The oil and gas industry got five times what renewables got and nuclear got ten times the subsidies (in 2010 dollars). “Nuclear spent an average of about $3.3 billion a year, oil and gas about $1.8 billion, and renewable energy just under half a billion.”
Total subsidies to oil and gas, in place for nearly a century, are by far the most, Pfund said. And, she added, “as a percent of the federal budget, subsidies have always been at least 25 percent higher for oil and gas than for renewables.”
Coal’s “cumulative capital gains treatment on royalties from 2000 to 2009 totaled over $1.3 billion,” Pfund said, “compared to annual expenditures for renewables in those years of less than $1 billion.”
The oil and gas industries have Master Limited Partnerships (MLPs) and Real Estate Investment Trusts (REITs), Pfund said, two low-capital-cost ways of financing infrastructure now rapidly expanding in the financial services world. Neither is available to renewables investors, Pfund said, and both cost less than the tax equity funds derived from solar’s Investment Tax Credit (ITC) and wind’s Production Tax Credit (PTC).
“The U.S. government has also played a huge role in subsidizing natural gas infrastructure and technology,” Pfund added. “The combustion turbine was developed for aircraft and heavily subsidized. It was later reapplied to the gas sector.”
“In energy, the free market never has and never will meet all our energy needs,” Center for American Progress Clean Energy Investment Director Richard Caperton said. Without government intervention, energy-related externalities like climate change, environmental problems, and the needs of low-income consumers are likely to go unaddressed, he explained. “Subsidies are one way to do that.”
“Washington spin” and “misinformation and disinformation” were how American Petroleum Institute Chief Economist John Felmy characterized descriptions of his industry’s subsidies.

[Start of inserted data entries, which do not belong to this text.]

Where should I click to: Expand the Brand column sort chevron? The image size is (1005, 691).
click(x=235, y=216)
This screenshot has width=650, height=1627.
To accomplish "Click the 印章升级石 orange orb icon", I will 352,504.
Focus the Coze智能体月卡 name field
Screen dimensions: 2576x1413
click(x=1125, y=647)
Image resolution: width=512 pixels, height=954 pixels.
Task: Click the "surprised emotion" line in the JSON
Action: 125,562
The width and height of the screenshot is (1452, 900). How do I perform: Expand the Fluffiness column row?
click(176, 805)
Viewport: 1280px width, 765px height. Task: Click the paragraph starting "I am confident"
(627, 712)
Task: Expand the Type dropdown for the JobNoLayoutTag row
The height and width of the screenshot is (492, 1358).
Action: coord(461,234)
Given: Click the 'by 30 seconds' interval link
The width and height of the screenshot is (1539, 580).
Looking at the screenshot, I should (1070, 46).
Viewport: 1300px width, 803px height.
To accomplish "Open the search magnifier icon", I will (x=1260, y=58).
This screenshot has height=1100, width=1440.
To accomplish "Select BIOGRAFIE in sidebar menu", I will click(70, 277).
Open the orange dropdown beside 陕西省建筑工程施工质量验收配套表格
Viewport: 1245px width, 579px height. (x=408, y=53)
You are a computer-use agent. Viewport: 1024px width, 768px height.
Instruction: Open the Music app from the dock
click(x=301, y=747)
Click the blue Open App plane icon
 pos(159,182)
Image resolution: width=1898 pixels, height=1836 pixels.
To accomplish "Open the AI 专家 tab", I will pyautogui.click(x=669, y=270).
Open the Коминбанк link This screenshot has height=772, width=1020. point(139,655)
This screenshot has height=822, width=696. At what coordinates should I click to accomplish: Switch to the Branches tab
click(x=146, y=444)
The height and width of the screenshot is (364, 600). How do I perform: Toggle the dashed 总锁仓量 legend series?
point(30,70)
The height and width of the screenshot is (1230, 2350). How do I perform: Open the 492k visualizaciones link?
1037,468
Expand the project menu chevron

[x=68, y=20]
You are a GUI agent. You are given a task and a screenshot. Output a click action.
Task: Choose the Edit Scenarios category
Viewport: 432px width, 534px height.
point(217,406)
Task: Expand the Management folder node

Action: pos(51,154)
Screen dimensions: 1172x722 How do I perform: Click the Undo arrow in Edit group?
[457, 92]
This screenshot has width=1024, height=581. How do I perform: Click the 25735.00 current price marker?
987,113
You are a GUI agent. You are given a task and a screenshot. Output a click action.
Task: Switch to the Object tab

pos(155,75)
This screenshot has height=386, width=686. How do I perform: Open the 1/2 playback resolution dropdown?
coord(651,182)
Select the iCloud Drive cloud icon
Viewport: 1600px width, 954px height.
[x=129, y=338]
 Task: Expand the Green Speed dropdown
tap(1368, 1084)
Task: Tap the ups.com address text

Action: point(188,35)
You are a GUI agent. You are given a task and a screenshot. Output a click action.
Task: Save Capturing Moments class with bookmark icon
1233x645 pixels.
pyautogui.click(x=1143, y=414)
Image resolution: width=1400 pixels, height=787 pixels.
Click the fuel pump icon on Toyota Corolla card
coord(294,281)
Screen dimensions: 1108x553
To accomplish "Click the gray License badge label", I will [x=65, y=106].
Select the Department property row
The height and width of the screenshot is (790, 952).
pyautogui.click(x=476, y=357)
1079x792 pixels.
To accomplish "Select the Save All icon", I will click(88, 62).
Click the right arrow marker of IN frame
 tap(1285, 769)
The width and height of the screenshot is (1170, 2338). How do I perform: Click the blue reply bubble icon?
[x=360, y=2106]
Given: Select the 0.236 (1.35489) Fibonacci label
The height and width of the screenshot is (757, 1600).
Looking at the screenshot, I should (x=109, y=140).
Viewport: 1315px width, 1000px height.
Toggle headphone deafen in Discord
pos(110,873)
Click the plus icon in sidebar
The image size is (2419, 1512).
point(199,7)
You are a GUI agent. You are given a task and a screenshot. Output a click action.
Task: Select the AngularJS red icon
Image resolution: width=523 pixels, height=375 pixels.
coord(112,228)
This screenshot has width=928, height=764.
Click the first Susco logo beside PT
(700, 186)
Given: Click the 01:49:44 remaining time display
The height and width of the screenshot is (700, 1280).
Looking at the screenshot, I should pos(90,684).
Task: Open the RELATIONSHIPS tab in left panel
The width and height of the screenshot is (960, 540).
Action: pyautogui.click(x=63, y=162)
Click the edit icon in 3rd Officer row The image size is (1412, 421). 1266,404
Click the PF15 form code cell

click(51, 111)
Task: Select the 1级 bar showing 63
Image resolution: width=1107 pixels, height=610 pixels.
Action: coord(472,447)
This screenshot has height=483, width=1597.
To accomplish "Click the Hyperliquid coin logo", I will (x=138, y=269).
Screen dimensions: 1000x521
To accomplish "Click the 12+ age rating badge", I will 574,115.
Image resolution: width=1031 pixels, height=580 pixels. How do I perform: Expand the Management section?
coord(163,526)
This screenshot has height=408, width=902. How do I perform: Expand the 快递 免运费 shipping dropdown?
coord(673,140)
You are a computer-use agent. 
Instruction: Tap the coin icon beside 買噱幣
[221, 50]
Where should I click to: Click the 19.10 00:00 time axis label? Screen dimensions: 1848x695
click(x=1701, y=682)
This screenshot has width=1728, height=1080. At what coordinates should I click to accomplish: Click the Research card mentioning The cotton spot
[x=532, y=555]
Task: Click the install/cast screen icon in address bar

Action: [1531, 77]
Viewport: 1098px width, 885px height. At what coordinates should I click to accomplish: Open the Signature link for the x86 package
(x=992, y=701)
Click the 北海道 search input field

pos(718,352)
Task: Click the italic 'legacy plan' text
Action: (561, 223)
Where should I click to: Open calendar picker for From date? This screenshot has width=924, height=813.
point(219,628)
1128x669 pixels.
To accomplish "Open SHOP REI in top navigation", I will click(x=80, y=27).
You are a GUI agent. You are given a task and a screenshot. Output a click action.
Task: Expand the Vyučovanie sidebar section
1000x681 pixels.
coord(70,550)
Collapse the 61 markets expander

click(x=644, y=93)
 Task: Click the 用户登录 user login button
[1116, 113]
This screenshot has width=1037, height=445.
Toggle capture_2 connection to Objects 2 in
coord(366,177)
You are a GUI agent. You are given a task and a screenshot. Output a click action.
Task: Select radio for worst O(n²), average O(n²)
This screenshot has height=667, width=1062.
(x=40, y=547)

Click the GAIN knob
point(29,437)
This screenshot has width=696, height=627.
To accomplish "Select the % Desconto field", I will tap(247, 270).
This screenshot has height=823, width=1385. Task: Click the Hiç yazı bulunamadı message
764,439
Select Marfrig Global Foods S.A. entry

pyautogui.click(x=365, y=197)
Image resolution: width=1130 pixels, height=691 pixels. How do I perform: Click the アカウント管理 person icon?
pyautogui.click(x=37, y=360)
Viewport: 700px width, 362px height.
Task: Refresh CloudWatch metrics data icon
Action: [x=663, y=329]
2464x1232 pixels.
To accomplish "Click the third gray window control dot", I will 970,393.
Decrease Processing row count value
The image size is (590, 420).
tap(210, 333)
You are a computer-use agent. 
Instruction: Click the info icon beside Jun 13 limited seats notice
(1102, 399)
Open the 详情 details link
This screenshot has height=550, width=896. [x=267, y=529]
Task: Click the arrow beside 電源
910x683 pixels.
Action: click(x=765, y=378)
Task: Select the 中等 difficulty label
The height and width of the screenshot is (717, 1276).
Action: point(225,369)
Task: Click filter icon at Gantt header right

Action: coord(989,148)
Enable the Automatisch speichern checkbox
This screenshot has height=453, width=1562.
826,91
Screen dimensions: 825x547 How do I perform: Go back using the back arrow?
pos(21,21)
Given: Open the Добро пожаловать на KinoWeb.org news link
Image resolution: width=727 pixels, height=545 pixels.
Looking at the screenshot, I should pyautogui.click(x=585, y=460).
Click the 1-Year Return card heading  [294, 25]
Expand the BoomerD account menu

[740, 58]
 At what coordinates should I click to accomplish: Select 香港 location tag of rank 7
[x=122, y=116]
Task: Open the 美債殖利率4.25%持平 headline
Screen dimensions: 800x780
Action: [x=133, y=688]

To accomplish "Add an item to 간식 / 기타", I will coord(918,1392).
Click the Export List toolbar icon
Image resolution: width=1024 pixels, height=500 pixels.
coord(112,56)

“The oil and gas industry,” Felmy said, “employs, directly and indirectly, nearly nine million Americans.” And, he reminded listening state commissioners, “your state pension funds are heavily invested in oil and gas companies, [so] when you hear arguments that they are going to take money from oil companies because they don’t need it, it’s going to come out of your pockets.”
Calling on regulators “to think thoughtfully about our policies,” he added, “We hear these arguments about whether or not we’re going to produce oil sands. Of course we’re going to produce oil sands. The oil sands of Canada are worth $14 trillion. The GDP of Canada is $1.4 trillion. The notion they wouldn’t be developed is silly.”
“When a technology shows promise but needs to get to the point where it will be cost-effective on its own, that may be a case for subsidy,” said Carnegie Mellon University Department of Engineering and Public Policy’s M. Granger Morgan, referencing recent studies.
Two other good cases for subsidies, Morgan added, are when an existing technology could reduce CO2, health or environmental damage but existing compensation schemes offer no way to pay for it and when planned new technology could reduce risks to critical services.
Historical evidence shows that sometimes, with economies of scale, a “technology will become competitive.” But sometimes a technology “is never going to get there.” Over the last two decades, Morgan said, wind “has been in that first category. Solar photovoltaic has not been.”
Before approving subsidies, Morgan cautioned, regulators must “address how a subsidy will be turned off once it is no longer needed.”
“What is the definition of a subsidy?” Felmy snapped. “In our industry, most of what is being characterized as a subsidy is not a subsidy; it’s a tax provision that every other industry gets.”
Subsidies for oil and gas are not simply tax provisions that everyone else gets, Caperton said, contradicting Felmy. He argued that they add the cost depletion allowance and the section 199 manufacturing tax deduction to Pfund’s mention of MLPs and REITs.
Regulators in the audience asked for more about when and how to turn a subsidy off.
“To think about when you are going to turn a subsidy off, you have to be clear about why the subsidy exists and what goal you’re trying to achieve,” Caperton said. “We don’t have that with a lot of subsidies right now.”
“A new study,” Pfund noted, “shows the ITC, when you look at it over the life of the credit, by creating these solar leases, provides a 10-percent return to the federal government. They are actually making money through this incentive through the revenues from all the companies in the solar supply chain.”
It is not when and how subsidies end, the study suggests, but when and how they transform. “It blows apart the notion that this is welfare at the taxpayer’s expense,” Pfund said. “Quite the opposite -- it’s a revenue generator.”